--- Text for analysis ---

In practice this is not always followed. Care planning is supposed to be done by an RN, but at my facility the LPN often add items to the care plan. There is a distinction though. Final approval of the care plan lies with people higher on the food chain, and not with the LPNs who work the floor.

The RNs are right. LPNs will seem to have more autonomy in an LTC setting, but in fact it is always an RN who signs off on everything.

In your state, perhaps.

In my province you are so far off the mark it's funny. LPNs are independent nurses. Nobody signs off my work. The only person I and my fellow LPNs report to is the Charge, just like the RNs I work alongside.

Specializes in Cardiac, Home Health, Primary Care.

When I was in the hospital an RN would have to put in an assessment on a patient assigned to an LPN. In home health LPNs cannot do the Medicare paperwork (the OASIS).

My state obviously has some distinction too. Despite that I'd like to throw in I have worked with some awesome LPNs and horrible RNs.

Specializes in med-surg.

The only thing the RNs do for me are the iv pushes and spiking the blood.. Everything else is my responsibility including initial teaching and assessments. No one signs off after me.

Heck, I'm certified to push most IV meds. I've been told by my provincial body that we'll be spiking blood within the next two years. I've never understood why I can do the two nurse verification of the patient, the blood bands, the bag, sign the form and then watch the RN spike the bag, walk with me to verify that we are hanging blood on my patient and then monitor the patient while they transfuse and decide to terminate the transfusion if I observe adverse reactions. I don't call an RN to verify that my patient is reacting.

That only leaves Travisol in the spiking domain of the RN.

Specializes in Certified Med/Surg tele, and other stuff.

I do believe every state is different. When I was an LPN, in the 80's (yes, I'm OLD), we did everything but blood and IV pushes. Nobody looked over me except the Charge, like she did everyone else. Nobody signed off on my charting.

---

*The task:* Please rewrite the paragraph beginning "Heck, I'm certified" from the forum discussion about LPN and RN duties above as a short bulleted list that keeps its main facts.

--- Recorded information ---

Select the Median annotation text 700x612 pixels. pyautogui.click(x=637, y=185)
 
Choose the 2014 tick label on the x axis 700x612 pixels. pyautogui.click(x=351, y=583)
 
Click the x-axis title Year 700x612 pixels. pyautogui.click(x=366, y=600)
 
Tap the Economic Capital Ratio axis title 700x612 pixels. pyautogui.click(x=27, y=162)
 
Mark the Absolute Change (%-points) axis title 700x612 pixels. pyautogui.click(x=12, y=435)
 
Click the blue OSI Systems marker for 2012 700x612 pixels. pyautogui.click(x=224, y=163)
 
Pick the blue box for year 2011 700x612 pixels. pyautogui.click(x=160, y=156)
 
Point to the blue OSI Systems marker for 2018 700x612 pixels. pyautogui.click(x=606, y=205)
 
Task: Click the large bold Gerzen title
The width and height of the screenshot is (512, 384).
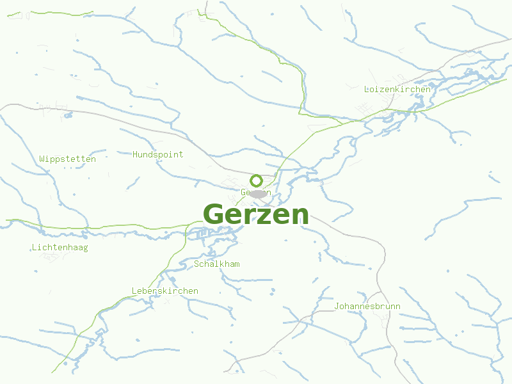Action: click(256, 214)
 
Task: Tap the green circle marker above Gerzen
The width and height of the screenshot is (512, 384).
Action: click(256, 180)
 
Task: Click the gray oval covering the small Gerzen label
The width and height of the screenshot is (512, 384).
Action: click(258, 193)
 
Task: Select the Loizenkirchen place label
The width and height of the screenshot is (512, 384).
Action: click(397, 89)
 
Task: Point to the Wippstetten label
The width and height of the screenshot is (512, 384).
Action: click(67, 159)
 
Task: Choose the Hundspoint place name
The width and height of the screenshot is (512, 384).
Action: click(157, 154)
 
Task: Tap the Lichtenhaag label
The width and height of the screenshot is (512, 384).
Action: click(60, 247)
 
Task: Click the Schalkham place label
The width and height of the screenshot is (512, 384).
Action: click(217, 264)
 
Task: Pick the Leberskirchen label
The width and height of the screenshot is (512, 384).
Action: click(165, 291)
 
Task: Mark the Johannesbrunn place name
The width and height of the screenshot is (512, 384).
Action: click(367, 306)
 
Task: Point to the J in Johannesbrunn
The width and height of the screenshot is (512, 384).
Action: click(337, 306)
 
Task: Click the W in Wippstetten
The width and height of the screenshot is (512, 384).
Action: click(42, 159)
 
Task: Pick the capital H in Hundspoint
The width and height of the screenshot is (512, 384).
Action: click(135, 154)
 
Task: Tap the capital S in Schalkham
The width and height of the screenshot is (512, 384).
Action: click(196, 264)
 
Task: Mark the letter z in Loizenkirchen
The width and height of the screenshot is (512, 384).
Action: click(382, 90)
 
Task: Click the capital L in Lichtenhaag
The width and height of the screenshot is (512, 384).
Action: click(33, 247)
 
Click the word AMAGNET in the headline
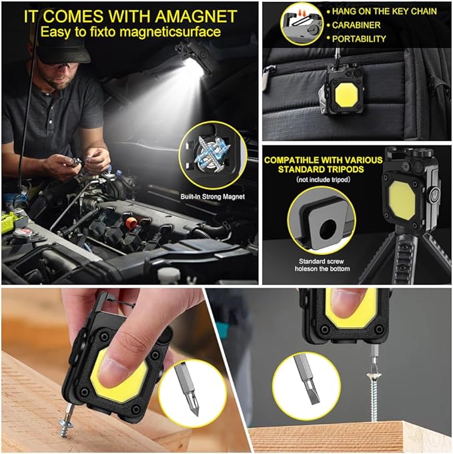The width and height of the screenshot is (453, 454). pos(196,16)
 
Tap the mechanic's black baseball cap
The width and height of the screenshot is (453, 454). pos(62,49)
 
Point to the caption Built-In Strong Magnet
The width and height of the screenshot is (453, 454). pos(213,196)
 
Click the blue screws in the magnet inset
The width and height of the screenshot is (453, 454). pos(213,155)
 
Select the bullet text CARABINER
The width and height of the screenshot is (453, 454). pos(356,25)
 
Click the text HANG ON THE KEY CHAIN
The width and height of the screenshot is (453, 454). pos(384,11)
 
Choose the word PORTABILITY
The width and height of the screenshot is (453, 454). pos(359,39)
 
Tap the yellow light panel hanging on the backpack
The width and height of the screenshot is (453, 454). pos(346,95)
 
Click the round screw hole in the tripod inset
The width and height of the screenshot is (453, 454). pos(328,229)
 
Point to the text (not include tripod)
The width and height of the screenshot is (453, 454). pos(323,180)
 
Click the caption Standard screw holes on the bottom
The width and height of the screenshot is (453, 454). pos(322,265)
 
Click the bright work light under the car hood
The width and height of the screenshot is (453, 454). pos(192,65)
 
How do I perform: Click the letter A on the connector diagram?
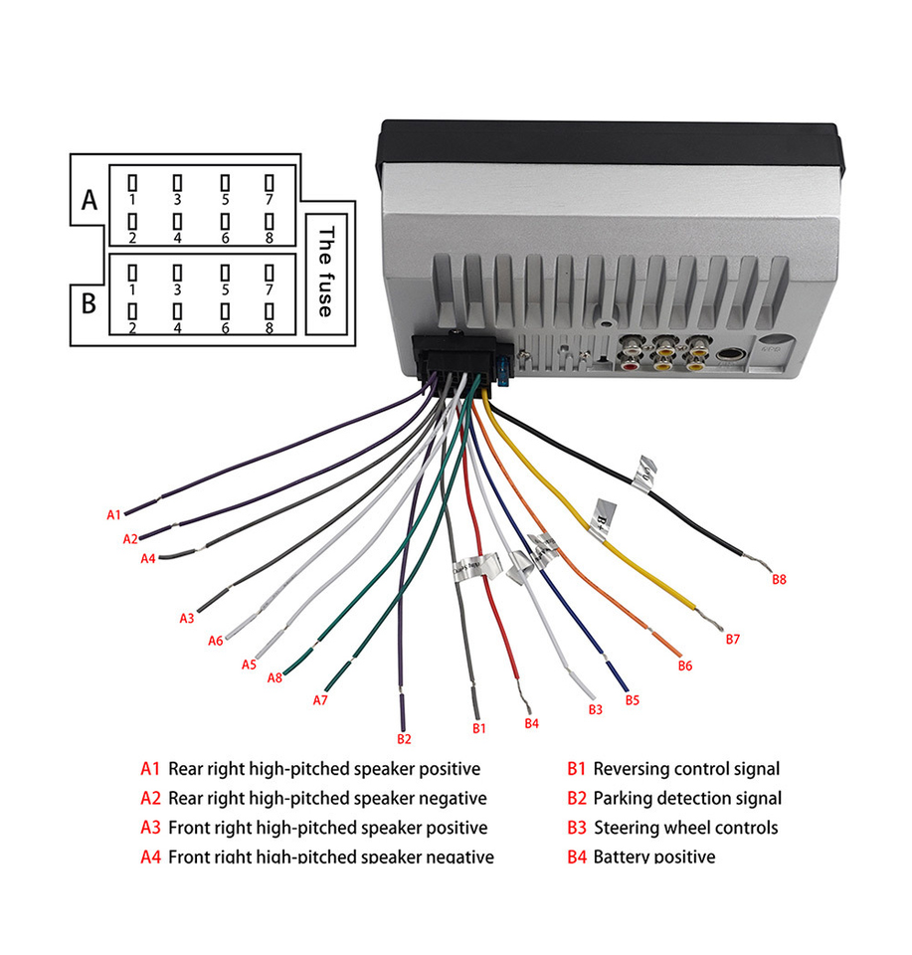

---

*Solution to this task:*
- I'm certified to push most IV meds.
- My provincial body says we'll be spiking blood within the next two years.
- I can do the two-nurse verification of the patient, blood bands and bag, and sign the form.
- An RN must still spike the bag and walk with me to verify the blood is hung on my patient.
- I then monitor the patient during the transfusion and can stop it if I see adverse reactions, without calling an RN to confirm.
- I've never understood this split.